Para medir esta función, la lingüista usó una prueba clásica, una narración que dice lo siguiente:
Anne guarda su muñeca en una canasta de la escuela, y después va a su casa. Mientras está afuera, otra niña, Sally, saca la muñeca de la canasta y la coloca adentro de una caja. Cuando Anne regrese al día siguiente, ¿dónde buscará su muñeca? Hay dos tipos comunes de respuesta frente a este problema: si digo que la niña buscará su muñeca en la canasta (aunque no se encuentra allí) esto revela una mejor perspectiva de la mente de Anne: soy capaz de imaginar que la niña es víctima de una idea falsa. Por otra parte, si digo que Anne buscará su muñeca en la caja (donde se encuentra, de hecho, porque allí la guardó Sally), padezco un sesgo egocéntrico: soy influido por mi propio conocimiento sobre la ubicación de la muñeca, y no logro imaginar que Anne no tiene acceso a esa información. No sabe dónde está, porque no estuvo presente durante el cambio de ubicación.
La prueba de Anne y Sally se usa en la psicología del desarrollo y en los ambientes clínicos. Las personas con diagnóstico de autismo y esquizofrenia obtienen calificaciones deficientes en esta prueba, y quienes padecen Alzheimer pierden la capacidad para establecer este juego de perspectivas. A la lingüista española, por lo demás, le interesaba saber si las personas que hablan más de una lengua tienen mayor capacidad para el razonamiento intersubjetivo. Y su estudio muestra que así es: en comparación con las personas monolingües, las personas bilingües obtuvieron mejores respuestas en la prueba. Técnicamente, tienen más capacidad para inhibir el sesgo egocéntrico, es decir, para tomar en consideración la perspectiva del otro. ¿A qué se debe este resultado?

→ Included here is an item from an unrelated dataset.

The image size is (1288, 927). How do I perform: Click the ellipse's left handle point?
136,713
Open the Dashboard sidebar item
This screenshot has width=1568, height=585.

Quizá el aprendizaje de una segunda lengua ofrece una mayor diversidad de claves para entender el mundo, y amplifica nuestro paisaje semántico mediante el acceso a otros códigos culturales. Pero una explicación tan amplia es difícil de someter a prueba. La doctora Rubio-Fernandez buscó evidencias de una explicación más sencilla, mediante una tarea conocida como test de Simon: el aprendizaje de otras lenguas incrementa el control ejecutivo del individuo sobre sus procesos mentales. Al aprender un segundo idioma, debemos inhibir la tendencia automática a usar la lengua madre. Esto ejercita nuestro control para inhibir representaciones mentales automatizadas. Ganamos una habilidad cognitiva útil para entender las creencias de otras personas, porque somos más capaces de descartar ideas automáticas. ¿Quizá esto podría tener un efecto sobre los sesgos racistas, sexistas y clasistas de nuestra sociedad? El experimento muestra, en todo caso, el poder de una prótesis cultural (la segunda lengua) para desarrollar la inteligencia intersubjetiva, y nos obliga a renovar la pregunta: ¿cuál es el poder de la cultura para provocar cambios en nuestra propia maquinaria neuropsicológica?